Según este enfoque, la privatización o concesión bien regulada puede contribuir a:
- Mejorar la eficiencia operativa de los aeropuertos.
- Incrementar la competencia entre aerolíneas.
- Reducir tarifas aéreas.
- Aumentar el flujo de pasajeros.
- Generar empleos directos e indirectos en toda la economía turística.
Gran parte del crecimiento turístico dominicano en las últimas décadas ha estado asociado a esta lógica: expansión de rutas, aumento de frecuencias, modernización de terminales y fortalecimiento de la conectividad internacional.
Tensiones recientes y el rol del Estado regulador
No obstante, el contexto actual ha puesto nuevamente el tema en el centro del debate público. Las recientes expresiones del presidente Luis Abinader, manifestando inconformidad con aspectos de la gestión de AERODOM, evidencian una realidad clave: la concesión no exime al Estado de ejercer autoridad, fiscalización y presión política cuando entiende que el interés nacional o el desarrollo del país pueden verse afectados.
Estas tensiones no son exclusivas de la República Dominicana. En múltiples países, los gobiernos han cuestionado a operadores aeroportuarios privados por temas relacionados con tarifas, inversión, calidad del servicio o alineación con las metas de desarrollo nacional. Lejos de representar un fracaso del modelo, estos conflictos reflejan la complejidad inherente a administrar infraestructuras que son, simultáneamente, activos económicos y símbolos de soberanía.

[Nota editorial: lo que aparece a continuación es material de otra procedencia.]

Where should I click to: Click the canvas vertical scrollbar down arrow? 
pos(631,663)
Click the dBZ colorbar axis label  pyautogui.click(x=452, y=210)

¿Estado o privado? Una falsa dicotomía
Plantear el debate en términos absolutos —Estado versus sector privado— resulta limitado. La experiencia dominicana muestra que el verdadero desafío radica en la calidad del contrato de concesión, la fortaleza del marco regulatorio y la capacidad del Estado para hacer cumplir sus prerrogativas.
Desde el punto de vista turístico, restringir la inversión privada o generar incertidumbre en la gestión aeroportuaria puede afectar la competitividad del destino. Desde el punto de vista estatal, una supervisión débil o una concesión desequilibrada puede limitar la capacidad del país para alinear la infraestructura aérea con su proyecto de desarrollo nacional.
Reflexión final
La República Dominicana se encuentra en un punto donde debe profundizar el debate sobre su modelo aeroportuario sin simplificaciones. Los aeropuertos no son únicamente terminales de pasajeros; son nodos estratégicos donde confluyen seguridad, economía, turismo y política pública.
El reto no consiste en elegir entre Estado o sector privado, sino en construir un modelo de gobernanza aeroportuaria que garantice seguridad nacional, fomente la competitividad turística y asegure que la infraestructura aérea responda a los intereses de desarrollo del país, hoy y en el largo plazo.